Le square André Malraux autrefois appelé « square de la gare » et plus anciennement « jardin des plantes » se situe à l’angle de l’avenue de la République et de l’avenue Pierre Sémard.

A l’origine, il se développait le long de l’avenue de la sous-préfecture jusqu’à la rue Montplaisir qui lui est parallèle, mais son terrain au cours du temps a été amputé de plusieurs parcelles.

Aujourd’hui, attenant à l’hôpital Sainte Anne, ce square couvre une superficie de 5600 m2. En 1860, le domaine de la Condamine, propriété de Dalaret-Solié, qui s’étendait du Crédit Agricole actuel, boulevard de la République, jusqu’à la rue Montplaisir fut acheté par la ville 20.585 francs. Celle-ci voulant créer en cet endroit un vaste jardin public.

Ce projet avait la faveur de toute la population et il faut reconnaître qu’il la méritait. Malheureusement, peu d’années après, les plans durent être modifiés : une partie du « pâtus » devant être utilisé pour réaliser de nouvelles constructions.

Tout d’abord la partie méridionale des terrains fut cédée au Département pour la construction de l’Hôtel de la sous-préfecture (1868-1869). Peu de temps après, une portion plus importante fut cédée à la Compagnie des Chemins de fer du Midi pour l’implantation de la ligne Millau Béziers qui fut inaugurée le 19 mai 1874.

L’essentiel de l’ancienne propriété sera finalement occupé par les installations ferroviaires et la gare, car il fallut percer l’avenue Pierre Sémard (ancienne avenue de la gare) le long du jardin actuel (1874).

Le terrain restant, un peu plus d’un hectare, fut aménagé, selon l’ordonnancement d’un jardin à la française. Il est ouvert à la population en 1876. Cet espace alors appelé « jardin des plantes » qui devait être un vaste lieu de détente, s’est transformé en simple lieu de « promenade publique ». Il forme un triangle entre l’avenue de la République, la station et la sous-préfecture.

La ville a pu compenser les pertes en créant, plus tard, le vaste Parc de la Victoire aux belles perspectives.

Le square de la Gare est cependant un charmant jardin public, avec deux pièces d’eau (fontaine et bassin alimentés par la source de la Mère de Dieu), et une aire de jeux rendant l’ensemble extrêmement gracieux et agréable.

Des deux côtés de la grande entrée (Avenue Pierre Sémard), se trouvent les œuvres sculpturales de deux enfants de Millau : l’Education morale, de Verdier, transféré de la place de la Fraternité (place de la Capelle), et le buste de Claude Peyrot, l’auteur des Georgiques patoises, œuvre de J. Malet, inaugurée en octobre 1909.

Malheureusement, le jardin ne devait pas rester sans transformation.
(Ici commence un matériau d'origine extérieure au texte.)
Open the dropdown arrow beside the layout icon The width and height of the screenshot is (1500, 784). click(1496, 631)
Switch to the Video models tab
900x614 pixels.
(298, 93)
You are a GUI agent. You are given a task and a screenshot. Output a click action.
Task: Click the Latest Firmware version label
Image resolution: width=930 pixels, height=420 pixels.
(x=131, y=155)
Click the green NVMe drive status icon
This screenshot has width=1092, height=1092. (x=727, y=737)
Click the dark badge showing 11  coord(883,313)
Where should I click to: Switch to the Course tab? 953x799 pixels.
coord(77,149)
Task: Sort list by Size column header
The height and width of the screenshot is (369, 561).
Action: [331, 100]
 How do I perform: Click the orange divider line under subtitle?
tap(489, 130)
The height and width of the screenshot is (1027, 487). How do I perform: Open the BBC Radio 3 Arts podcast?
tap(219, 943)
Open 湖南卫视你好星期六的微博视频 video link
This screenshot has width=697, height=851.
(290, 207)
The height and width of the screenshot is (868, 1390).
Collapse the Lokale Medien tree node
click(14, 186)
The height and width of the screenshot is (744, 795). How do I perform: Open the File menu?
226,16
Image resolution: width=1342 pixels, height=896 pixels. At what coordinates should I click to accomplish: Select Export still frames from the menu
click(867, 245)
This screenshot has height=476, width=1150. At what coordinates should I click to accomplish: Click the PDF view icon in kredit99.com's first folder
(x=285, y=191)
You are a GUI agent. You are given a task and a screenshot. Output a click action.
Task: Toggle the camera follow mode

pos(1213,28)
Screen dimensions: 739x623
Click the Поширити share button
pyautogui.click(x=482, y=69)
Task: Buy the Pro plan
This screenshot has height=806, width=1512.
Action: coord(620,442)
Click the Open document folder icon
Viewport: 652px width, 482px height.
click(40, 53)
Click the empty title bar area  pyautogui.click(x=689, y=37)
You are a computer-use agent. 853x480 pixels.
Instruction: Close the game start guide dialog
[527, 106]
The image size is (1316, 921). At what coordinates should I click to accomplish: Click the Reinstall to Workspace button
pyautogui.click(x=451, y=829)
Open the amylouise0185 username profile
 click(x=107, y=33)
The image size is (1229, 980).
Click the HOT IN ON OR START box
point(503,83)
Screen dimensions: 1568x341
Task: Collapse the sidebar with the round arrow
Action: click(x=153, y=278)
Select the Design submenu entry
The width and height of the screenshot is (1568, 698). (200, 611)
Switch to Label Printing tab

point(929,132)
En juin 1927, M. Paul, directeur général de la Compagnie des Chemins de fer du Midi, très attaché au développement de notre tourisme, voulut édifier à proximité de la gare un hôtel de grande classe. La ville lui concéda, le long de la voie ferrée, pour un bail de 99 ans, et le prix global de 30 000 francs, 600 m2 du square de la gare. Construit par l’entreprise Sérignac de Millau avec ses 50 ouvriers, il fut inauguré le 23 juin 1928 et n’eut qu’une existence éphémère servant d’hôpital militaire en 1939-40, puis de siège de la Kommandatur.

Une nouvelle fois, en 1963, le jardin fut amputé. La municipalité Dutheil voulant offrir un lieu de détente aux malades et convalescents décida d’implanter la clinique Sainte Anne qui devait séjourner là jusqu’en 1987, date de son transfert à l’hôpital du Puits-de-Calès.

Dans mon enfance, j’avais souvenir que deux cygnes majestueux séjournaient auprès de la fontaine. J’avais d’ailleurs pris comme habitude d’appeler ce square « Jardin des Cygnes ».
Renommé « Square André Malraux » en 1996, une aire de jeux pour enfant y a été installée près de la fontaine, ainsi qu’un pigeonnier à proximité du buste de Claude Peyrot au printemps 2010. Il permet la régularisation de la population des pigeons de la ville.